## EXTRAIT DU TEXTE
_ _ _ _ _

Une mémoire qui passe lentement
Selon les estimations, entre 5.000 et 15.000 personnes ont été déportées à l'échelle européenne par le régime nazi pendant la Seconde Guerre mondiale en raison de leur homosexualité. Pour la France, les chiffres des associations et des historiens varient entre une soixantaine et 200 personnes homosexuelles déportées. Pendant des décennies, le drame des Triangles roses reste toutefois méconnu, en France comme à l'étranger. Il faudra attendre les années 1980 pour qu'une pièce de théâtre, des livres et des films commencent à évoquer la question.
Le témoignage de Pierre Seel (Moi, Pierre Seel, déporté homosexuel), disparu en 2005 et qui fut interné en 1941 au "camp de redressement" de Schirmeck, en Alsace alors annexée par le IIIe Reich, a fait beaucoup pour que ce dossier sorte de l'oubli. En 2010, une plaque mémorielle est inaugurée à Mulhouse en "mémoire de Pierre Seel et des autres Mulhousiens anonymes arrêtés et déportés pour motif d'homosexualité". La même année, une autre est posée au camp de concentration du Struthof (Bas-Rhin), où ont été déportés plus de 200 homosexuels. En 2022, une exposition "Homosexuels et lesbiennes dans l'Europe nazie" est organisée au Mémorial de la Shoah à Paris, une première et "un succès", se rappelle Sophie Nagiscarde, directrice des affaires culturelles du Mémorial, qui y voit le signe d'"un fort intérêt" pour ce pan méconnu de l'histoire. Et d'ajouter : "Il faut que des chercheurs continuent à travailler sur cette question parce qu'il y a encore beaucoup de choses à chercher et à trouver."

_ _ _ _ _

## SECTION DES DONNÉES
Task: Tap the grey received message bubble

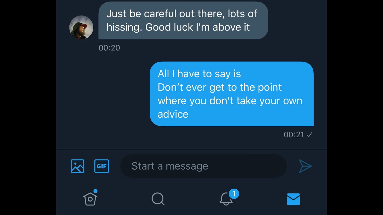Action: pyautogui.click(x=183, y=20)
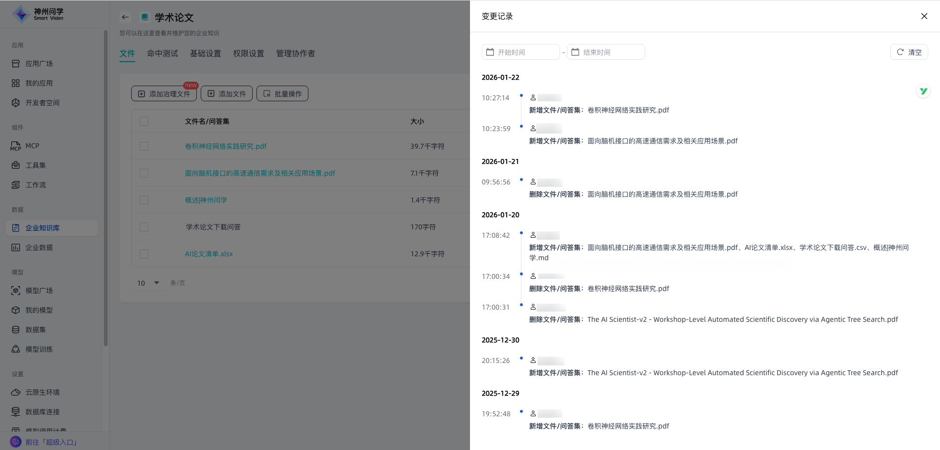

_ _ _ _ _

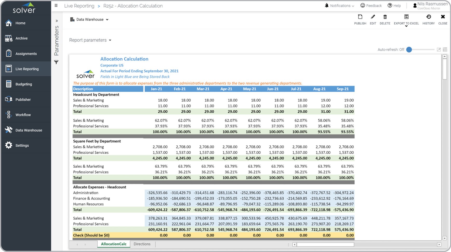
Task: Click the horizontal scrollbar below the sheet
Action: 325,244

_ _ _ _ _

## CE QUI EST DEMANDÉ
Recopiez mot pour mot, dans le texte sur la déportation des homosexuels, tout ce qui va de « Une mémoire qui » jusqu'à « évoquer la question. ». Les enregistrements forment un matériau indépendant du texte.

## BONNE RÉPONSE
Une mémoire qui passe lentement
Selon les estimations, entre 5.000 et 15.000 personnes ont été déportées à l'échelle européenne par le régime nazi pendant la Seconde Guerre mondiale en raison de leur homosexualité. Pour la France, les chiffres des associations et des historiens varient entre une soixantaine et 200 personnes homosexuelles déportées. Pendant des décennies, le drame des Triangles roses reste toutefois méconnu, en France comme à l'étranger. Il faudra attendre les années 1980 pour qu'une pièce de théâtre, des livres et des films commencent à évoquer la question.